Sin dall’antichità i due centri di Bagnoregio e Civita sono stati abitati contemporaneamente come due contrade di un’unica città che, secondo la leggenda, sarebbe stata battezzata Balneum Regis (poi divenuto Balneoregium) da Desiderio, re dei Longobardi dal 756 al 774, guarito da una grave malattia proprio grazie alle acque termali che qui sgorgavano. Al di là della leggenda, è comunque probabile che il nome derivi dalla presenza di acque termali dalle note proprietà terapeutiche.

Le tracce più antiche della presenza umana nell’area di Civita risalgono ad epoche preistoriche e protostoriche. Qualche secolo più tardi vi soggiornarono gli etruschi, predecessori di quei romani sotto i quali ebbe un discreto splendore e di quei barbari che, caduto l’Impero, la saccheggiarono più volte. Dopo l’Impero Romano, infatti, Civita assunse una notevole importanza strategica divenendo una sorta di presidio nei confronti dei movimenti verso Roma. In molti cercarono di controllarla fino a che, nel 774, Carlo Magno pose fine alla dominazione longobarda e la restituì al Pontefice. Da allora la città entrò a far parte dei domini della Chiesa e visse alterne fortune nell’epoca feudale e in quelle seguenti.

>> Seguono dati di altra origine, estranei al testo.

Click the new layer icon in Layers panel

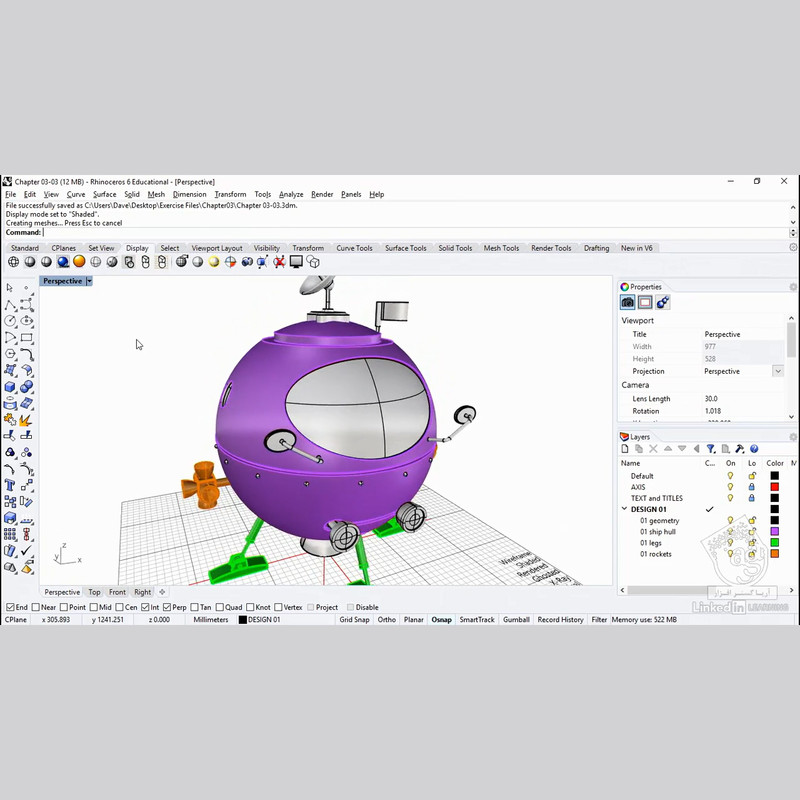click(627, 449)
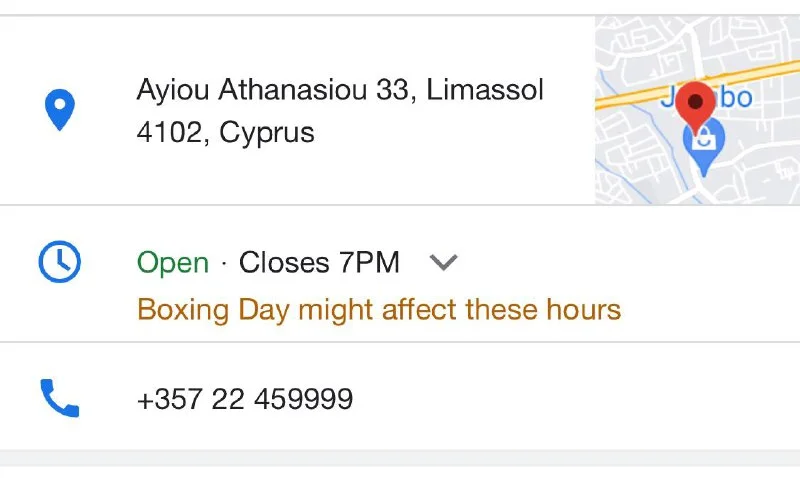Screen dimensions: 800x478
Task: Call the number +357 22 459999
Action: 245,400
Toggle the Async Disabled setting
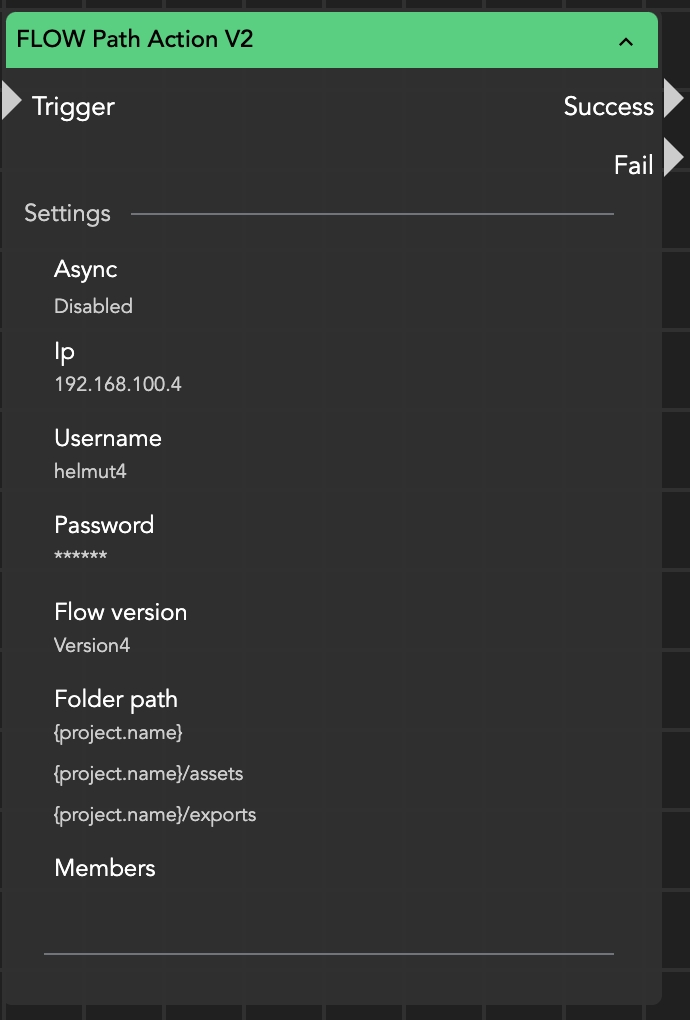The height and width of the screenshot is (1020, 690). (x=93, y=306)
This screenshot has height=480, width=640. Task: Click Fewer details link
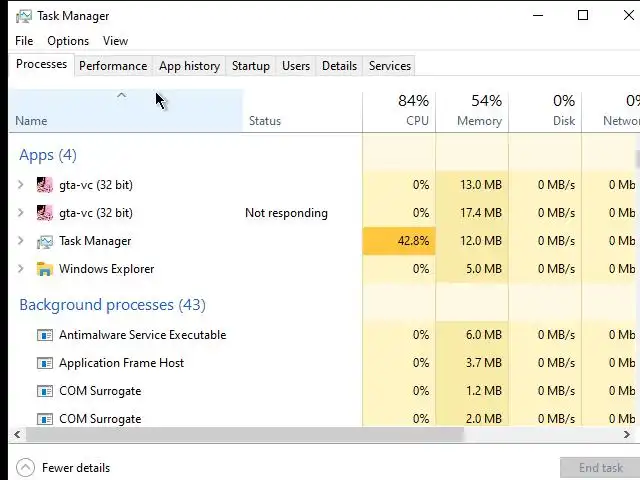pos(76,467)
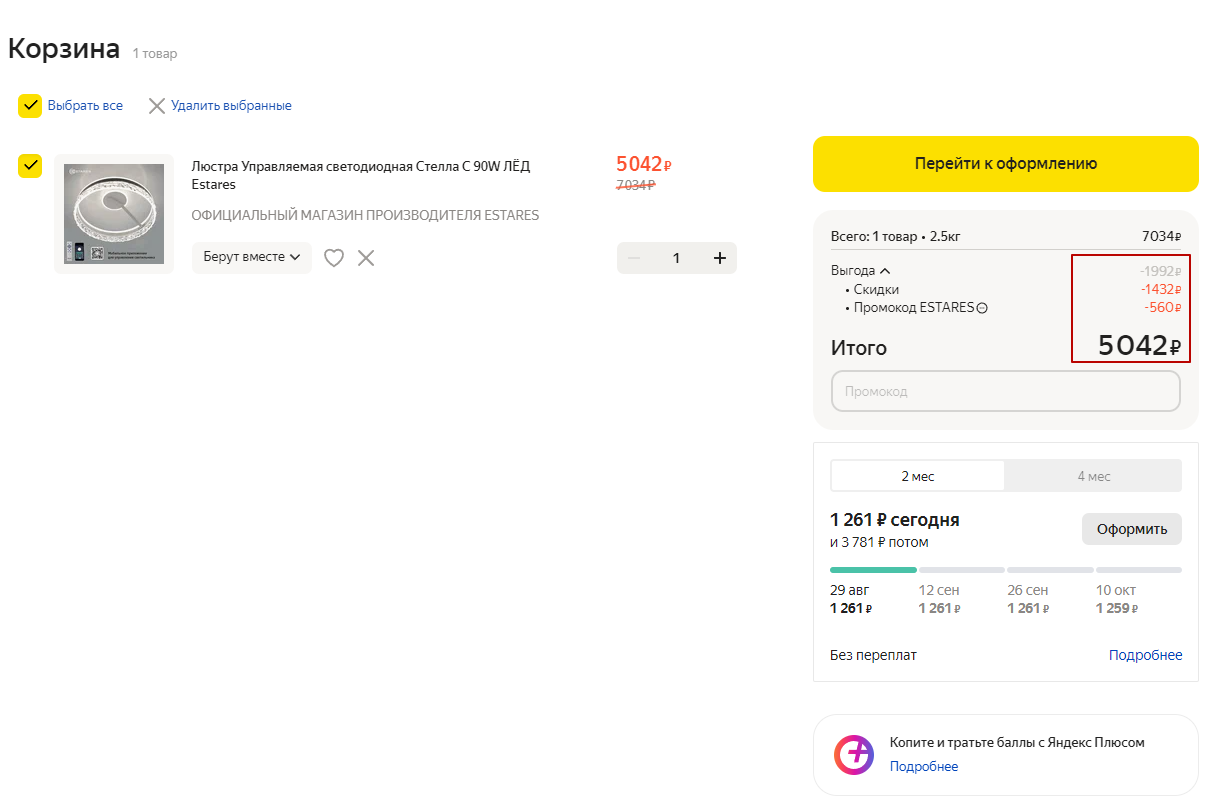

Se non ci fosse il moderno viadotto che la collega a Bagnoregio, oggi Civita ci apparirebbe splendidamente isolata sul suo cucuzzolo. In origine i due centri erano collegati da una sella naturale che degradava dolcemente  e che col tempo, a causa di smottamenti e terremoti, è andata via via scomparendo. Così, dopo vari tentativi, si è arrivati alla soluzione del viadotto, non bello, ma funzionale, terminato nel 1965. Esso ci conduce a piedi alla Porta Santa Maria, l’unica delle cinque vecchie porte di accesso alla città che svolge ancora la  sua antica funzione. Da qui si entra nel borgo, rimasto proprio come nei secoli passati: Piazza San Pietro con l’ampia visuale sulla valle; Piazza San Donato, che costituisce il cuore del borgo e che oggi è comunemente detta “la piazzetta” e tutte intorno il Duomo, le case, i palazzi che testimoniano lo splendido passato della città e che oggi danno vita ad un quadro vivente del tempo che fu.

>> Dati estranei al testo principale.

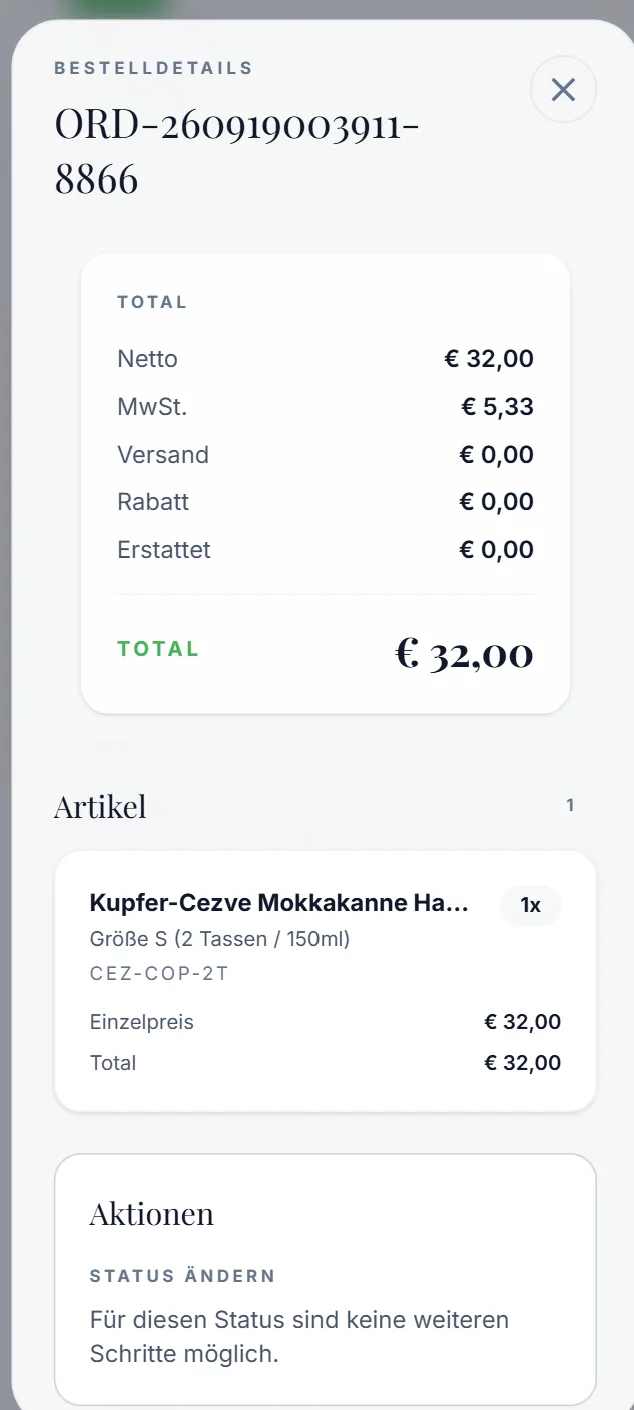Click the large total € 32,00 figure
Image resolution: width=634 pixels, height=1410 pixels.
point(464,654)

Un affresco stupendo di un’Italia tutta da scoprire, del quale, tra gli altri, si è follemente innamorato il Principe Carlo d’Inghilterra che qui ha trascorso giorni piacevoli e che, appena può, torna sempre volentieri in quel piccolo borgo arroccato tra cielo e terra su quel colle tufaceo che fa i capricci ma che, allo stesso tempo, lo rende unico ed inimitabile.